Again, I'm going to lump my book reviews into one big ol post so if you're not so into book reviews you can just bypass this ONE post and come back tomorrow. But I've read a couple good ones lately, so here ya go.
OH--these are going to be very, VERY abbreviated. Yogi does much, much better book review than I. I'm pretty much a "love it" or "didn't like it" kind of reviewer, but I'll try to give you a teeny bit more.
Prayers for Sale by Sandra Dallas. This was a nice, sweet read about two women living in the mountains of Colorado in the 1930's. One of women was in the twilight of her life (in her late 80s, her name is Hennie) and the other was just beginning her life as a new wife and mother (her name is Nit). They bonded and the elder woman helped guide and prepare the younger woman for the hard life in a mining town in the mountains through her "stories" of her experiences and about the people in their town. This was a delightful, quick read that in the end will have you asking yourself if you could forgive someone after they caused you decades of pain?
I liked this book, I give it 4.5 out of Five Stars.
Handle with Care by Jodi Picoult. This was a good book, but like all (or at least most) Jodi Picoult books, was fairly predictable. This one was about a young girl born with Osteogenesis Inperfecta, the a disease that causes a person's bones to break very easily...a sneeze can fracture a rib or the simple act of jumping can break a bone in the foot/ankle/leg. Anyway...the book is about whether this family (mother) would have carried the baby had she known about the baby's diagnosis early in the pregnancy. There's all sorts of secondary story lines going on...the older sister and her problems, the mother and father and their marital problems, the mother and her best friend and a lawsuit, the mother's attorney and her desire to find her birth mother, etc., etc. It almost gets to be too much at times and dilutes the intensity of the mother's plight to better her child's life. I won't give away more of the book, but I'll just say it was good, just kind of dragged on a bit.
I give this a 3.5 out of Five Stars.
Okay--intermission time. Sing a little song, go get a drink, use the restroom, go answer the phone (oh, never mind, don't do that...if you live in Oklahoma, it's probably just another political campaign asking for your vote).
Feeling better? Refreshed? Let's get back to it.
The Help by Kathryn Stockett. Ok, this is going to be a quickie. I LOVED this book! I LOVED, LOVED, LOVED it!!! It's a novel about a situation that too many people wanted to turn their backs on for a long time.
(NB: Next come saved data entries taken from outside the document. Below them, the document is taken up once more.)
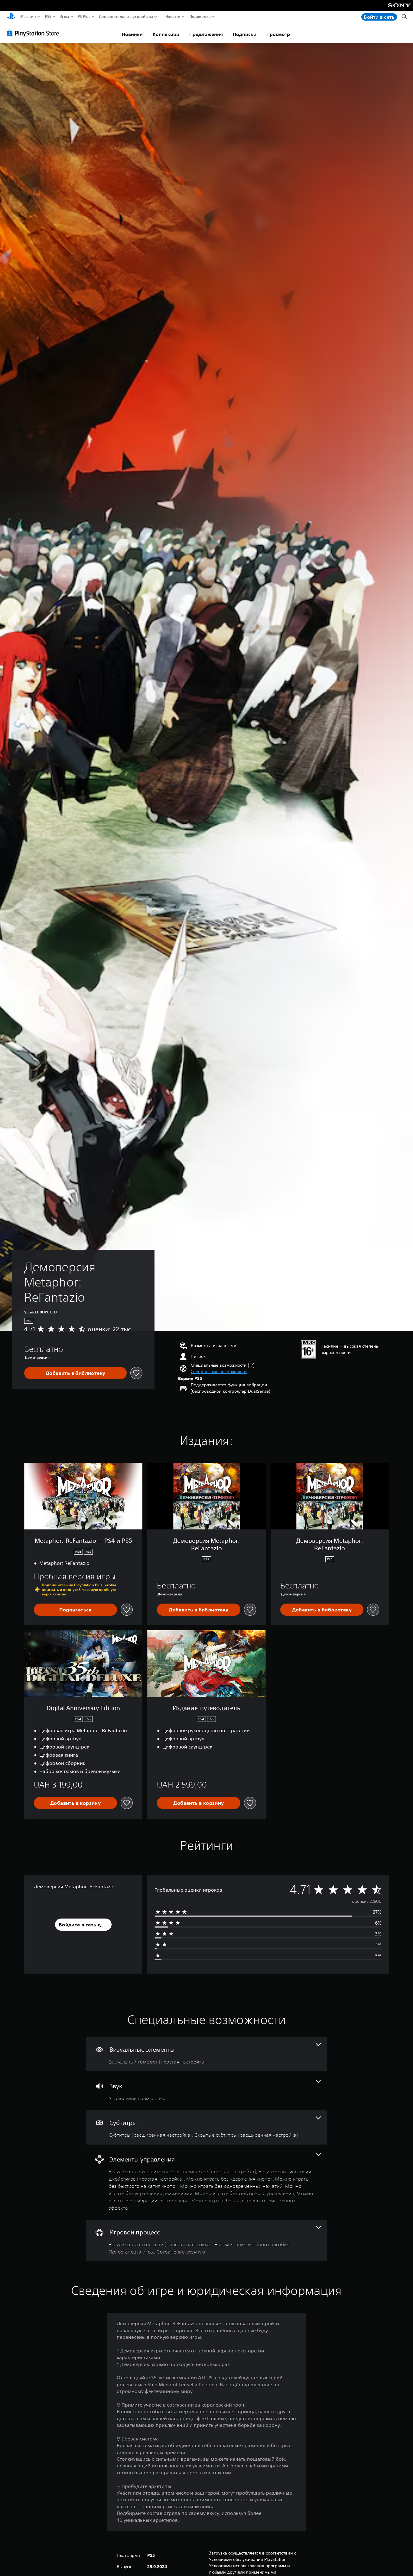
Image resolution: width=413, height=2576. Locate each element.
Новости (172, 16)
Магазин (28, 16)
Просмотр (278, 34)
It's about white women in the South (takes place in Jackson, Mississippi in 1963) and their "colored" (that's not my word, that's the term used in the book) house maids. These maids who cooked, cleaned, polished, shopped and raised their children. And who were treated like poo (99% of the time). It's also about a white woman, "Skeeter" who is an aspiring writer and who somehow convinces these maid to tell their stories to her, despite the known consequences of what would happen if they were to be found out. That's all I'm going to tell you. You MUST read this book. It's was very thought provoking to me, I was constantly thinking about my grandmother's maid, Jessie Mae, and wondering, "what if...?", "do you think...?," "I wonder if....?" I knew Jessie Mae in the 70's and I think "no" none of that stuff happened here in Oklahoma. But still, it made me rethink what I always thought to be true about a situation. I loved this book so much that I went out and bought it because I'm sure I will read it again and I want it to be part of my personal library (I like to support our library, so normally I get my books from the library).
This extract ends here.